I have not been able to take more than a week off at a time for the last 31 years. It is nice to be able to finally take a long trip and not feel rushed!
The wines I have tasted were excellent! I tried using the vavino ap to find them in the states, but not a single wine I tasted was available. Strange how a country that produces fantastic wines never really found its way to the American market. Of the Hungarian wines I found in the States, not one could be called excellent. I am not sure why.
Visiting the winery in Lovas was a blast! We stayed for 2 days. On day one, we were met at the door with a shot of Palinka (brandy/grappa) to welcome us. After enjoying an hour or two of conversation on the terrace, we then then drove over to the Balaton Yacht Club for an afternoon of sailing, swimming, and all around fun. Then it was back to the Winery for dinner.
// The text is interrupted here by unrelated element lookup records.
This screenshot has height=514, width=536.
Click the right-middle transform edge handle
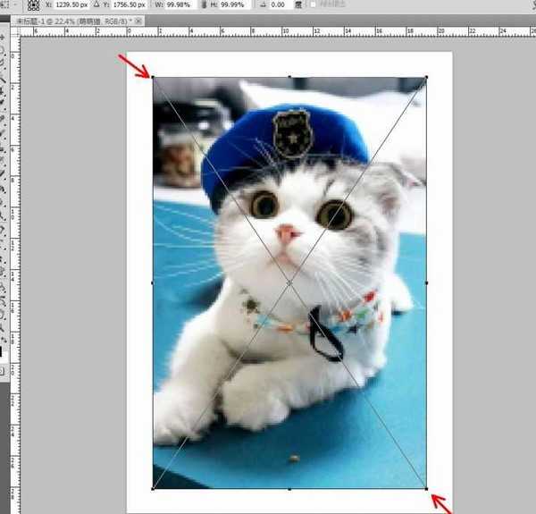point(426,282)
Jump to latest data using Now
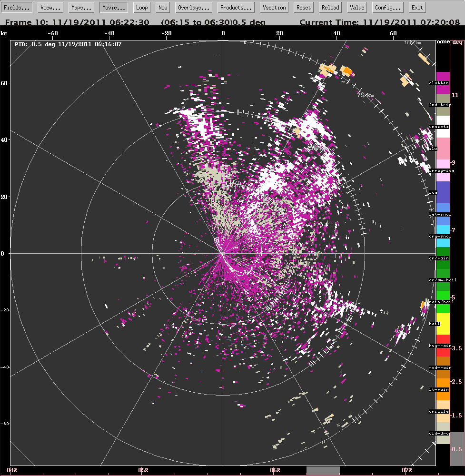 tap(162, 7)
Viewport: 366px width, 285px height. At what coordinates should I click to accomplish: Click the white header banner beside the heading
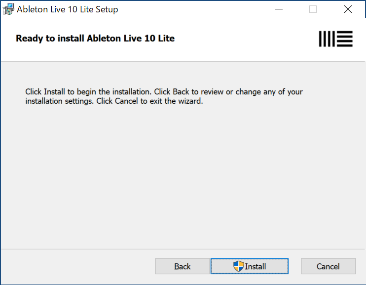(x=245, y=39)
Frisci (my cousin) had a fire going in the artisan over for 5 hours. He then raked out the coals and slid in a giant pan of Pork. He then roasted the pork for 3 hours, then added whole tomatoes and potatoes then continued roasting for another 2 hours. The pork was "fall apart" delicious and the tomatoes were concentrated and full of flavor! they served this with a variety of different salads. Yum!
By the time that dinner was over, we were all exhausted! no time for the winery. that was strictly for day two.
On day two, our group split up into two groups. One group went for another day of sailing while our group toured the town of Tihany. Tihany was full of old world charm and provided incredible vistas of the lake.
Then, again, it was back to the winery for a dinner of lacho and chicken paprikash. After dinner, we rolled down into the cellar and sampled some of my family's best. Over the last 18 years, my cousin has branched out into making red wines. Simply outstanding. After the cellar tour, we gathered at a anti-chamber he uses as a type of "tasting" room. While we were sitting and sipping, my cousin poited out the bench we were sitting on. The initials A.T. and the year 1910 were scrolled on it. (A.T. was my great-great grandfather). Overwhelmed by the history and family connection, I leaned over to my brother and simply said.. "Just look where we are!".
He also showed us his still. He makes true grappa where he takes the grape skins, adds water and sugar, allows that to ferment, then distills it. His still has about a 25 gallon capacity and is double walled with oil in between the two walls. THe still works by heating the oil witch then heats the mash. For own personal use, this is legal in Hungary. Got to say that the stuff, although very strong, was very smooth.
The whole experience was the highlight of our 18 day trip. Now that I am back home, it is time to figure out just how much one of those artisan ovens cost!
Here a few more pictures.
We anchored the boat and went swimming.
The pork right out of the oven ...
And the first plate of many for me!
Cooking lecho over a wood coal fire!
My plate. Lecho on one side and Chicken paprikash on the other.
This was a taboo. Apparently, one should never put lecho and chicken paprikash on the same plate.
Being well fed, Frisci handed me the LITERAL key to the cellar!!!
Another side of the cellar. The rack is for some of his older stock...
Group shot in the antechamber..
My niece learned a lesson about wine and palinka. This is her the next morning wearing that unmistakable "I will never drink again" face.